◆ Work order: What lines in the data hold the string "agent"? Show them.

(Source records)
--- START ---

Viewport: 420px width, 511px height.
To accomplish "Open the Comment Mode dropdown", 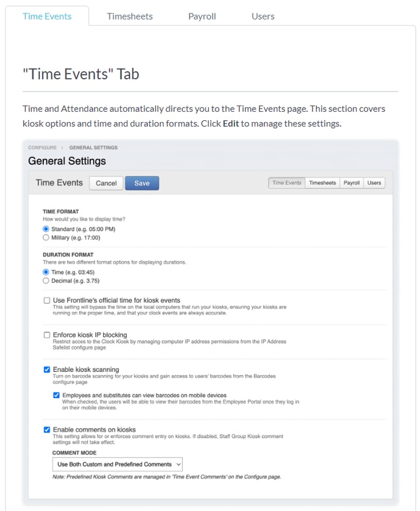I will click(x=117, y=465).
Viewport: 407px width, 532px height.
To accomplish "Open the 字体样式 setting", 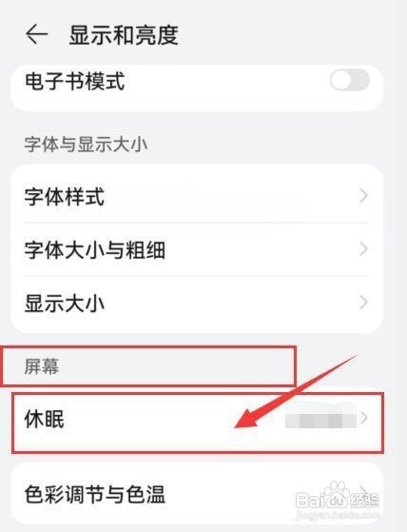I will click(x=197, y=196).
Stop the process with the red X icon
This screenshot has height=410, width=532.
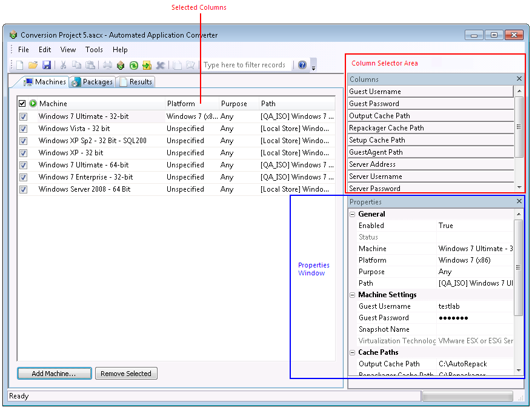click(x=159, y=65)
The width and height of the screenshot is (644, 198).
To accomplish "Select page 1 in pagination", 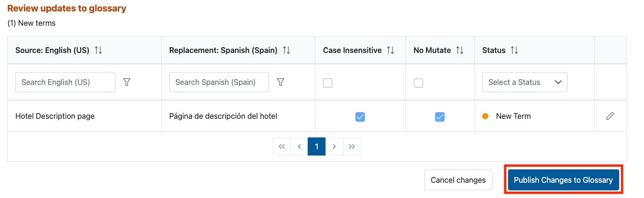I will (317, 146).
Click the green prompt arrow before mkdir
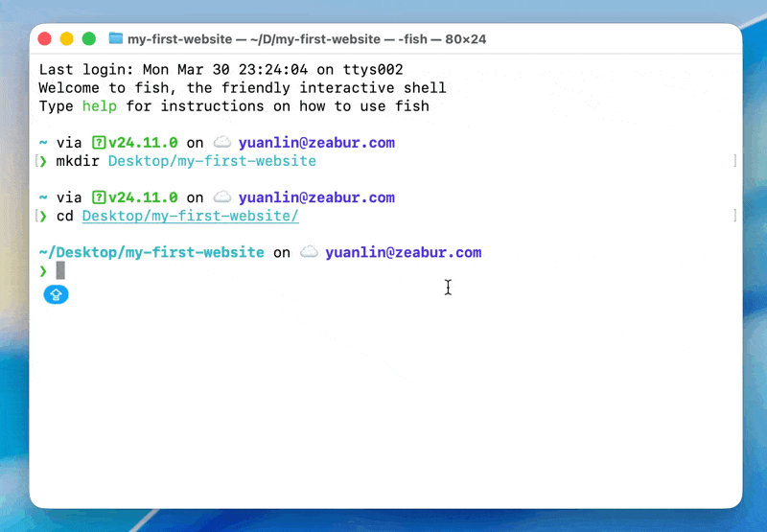This screenshot has width=767, height=532. [42, 161]
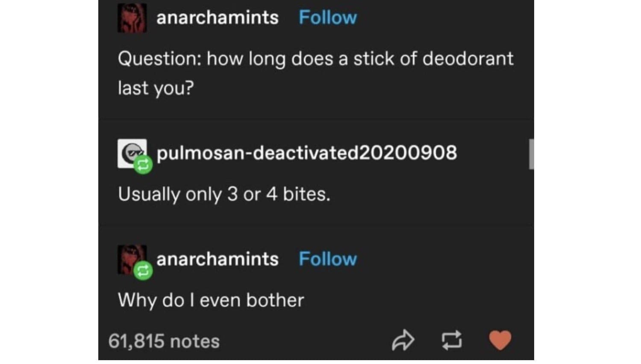
Task: Open the lower anarchamints avatar image
Action: [132, 259]
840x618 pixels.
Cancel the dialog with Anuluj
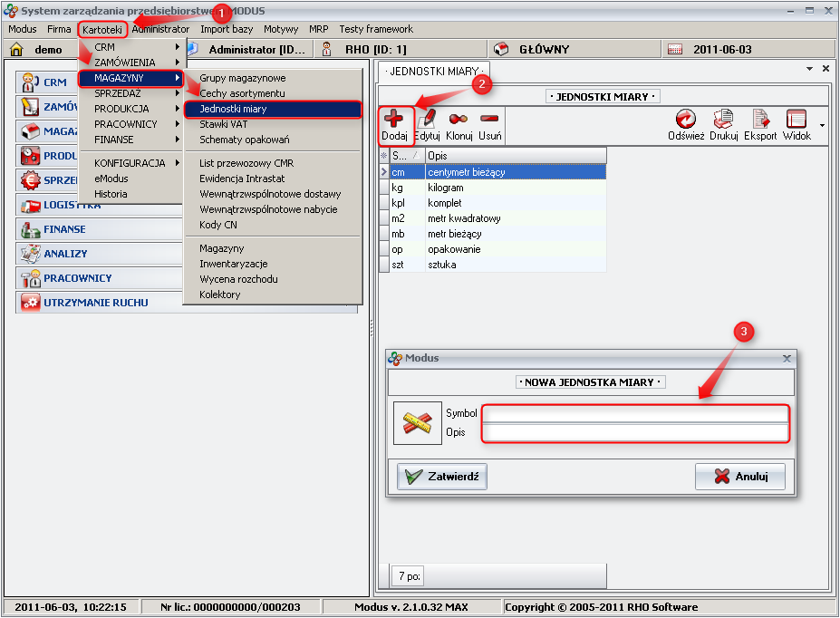(x=739, y=476)
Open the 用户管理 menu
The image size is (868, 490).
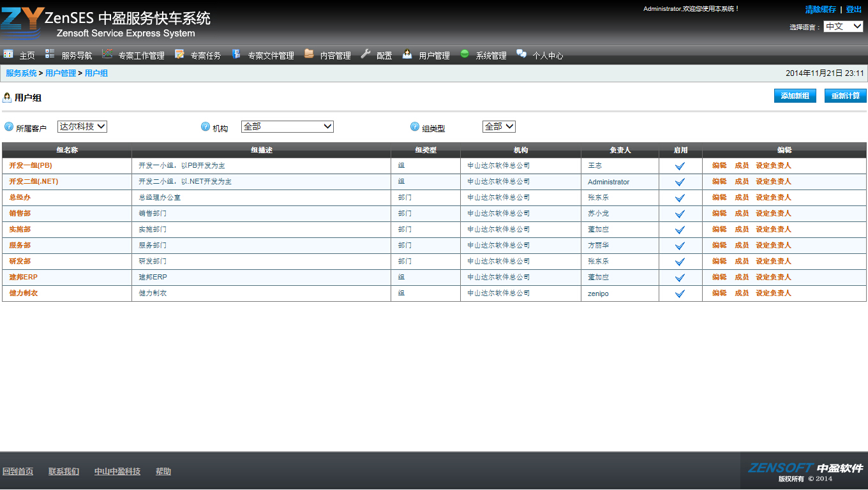434,56
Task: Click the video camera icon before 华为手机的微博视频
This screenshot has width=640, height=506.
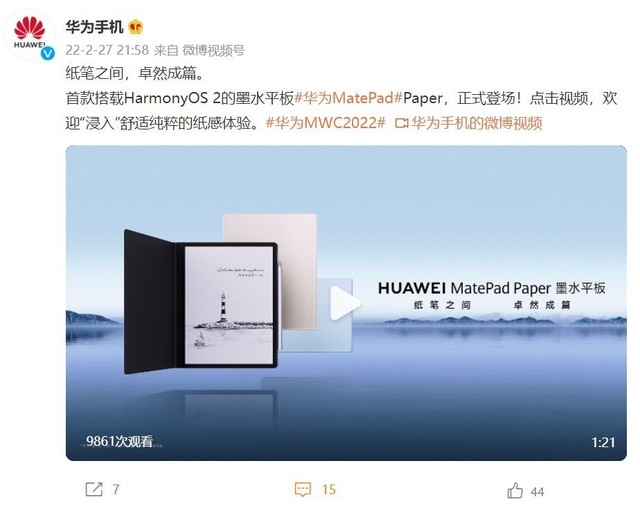Action: 402,123
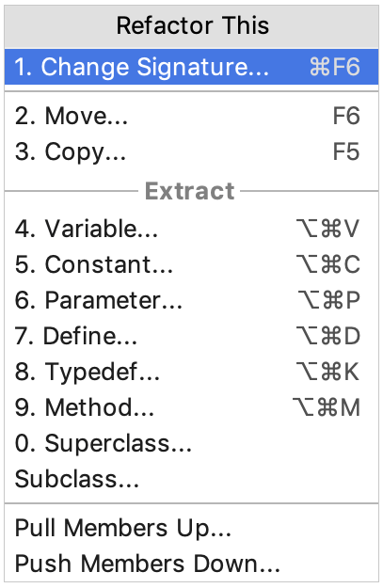Viewport: 383px width, 588px height.
Task: Select Change Signature refactoring option
Action: (191, 67)
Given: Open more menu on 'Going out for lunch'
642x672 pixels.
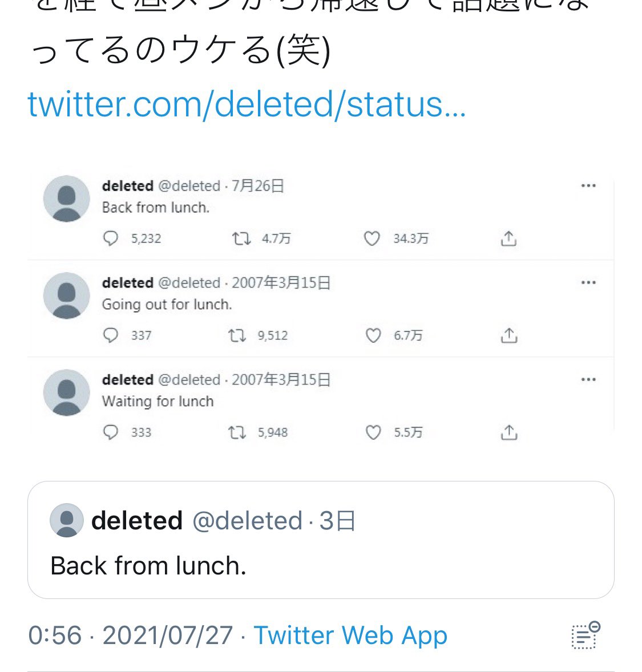Looking at the screenshot, I should [x=588, y=283].
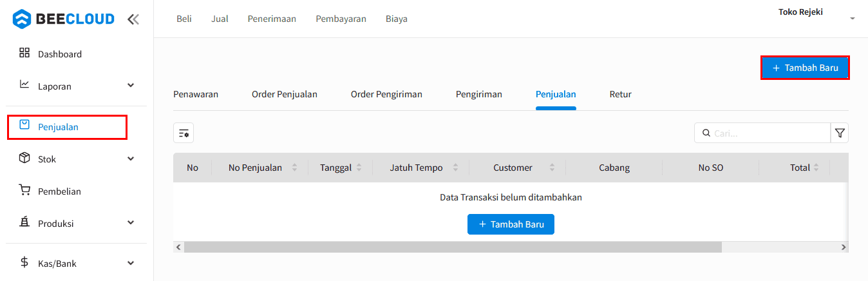Viewport: 868px width, 281px height.
Task: Switch to the Order Penjualan tab
Action: [x=285, y=94]
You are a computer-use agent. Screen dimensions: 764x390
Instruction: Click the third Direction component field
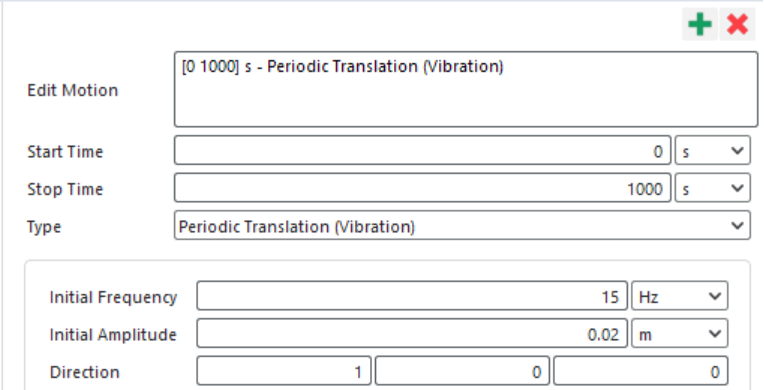pos(641,371)
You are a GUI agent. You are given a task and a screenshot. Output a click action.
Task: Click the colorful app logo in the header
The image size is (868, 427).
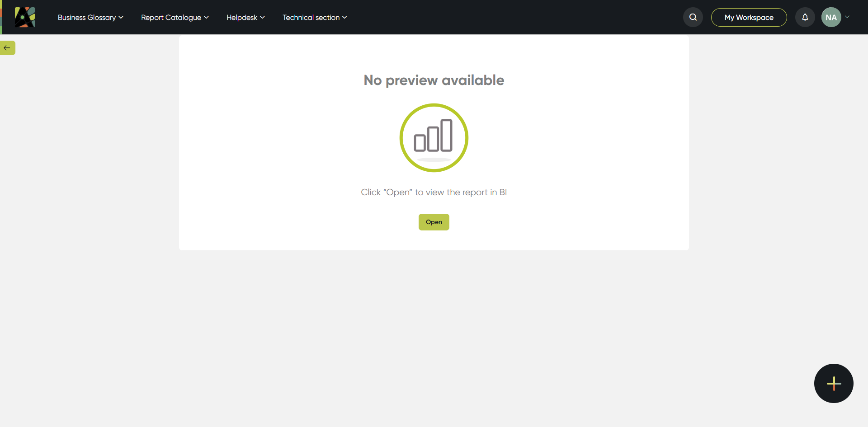(25, 17)
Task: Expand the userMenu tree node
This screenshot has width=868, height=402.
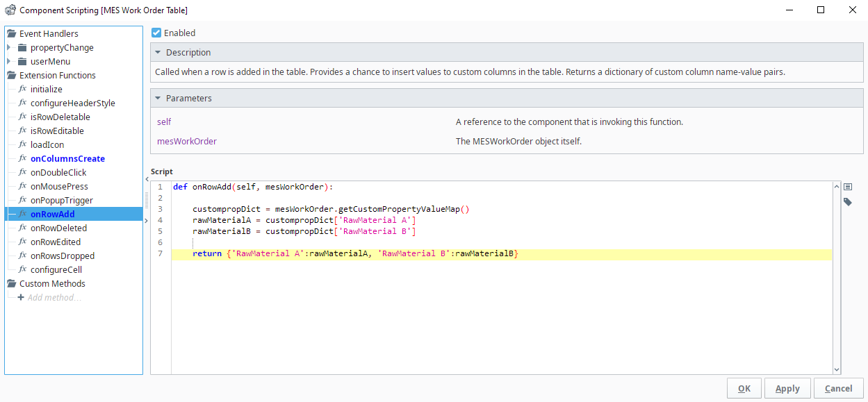Action: point(8,61)
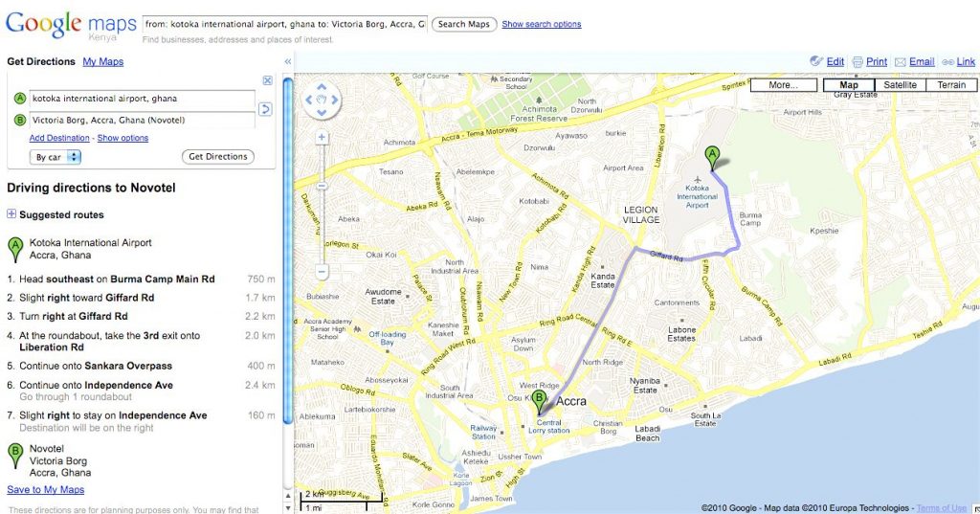Switch map to Terrain view
980x514 pixels.
(x=950, y=85)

--- END ---

◆ Task response:
You are a computer-use agent. Screen dimensions: 764x390
You are a GUI agent. You are given a task and a screenshot. Output a click action.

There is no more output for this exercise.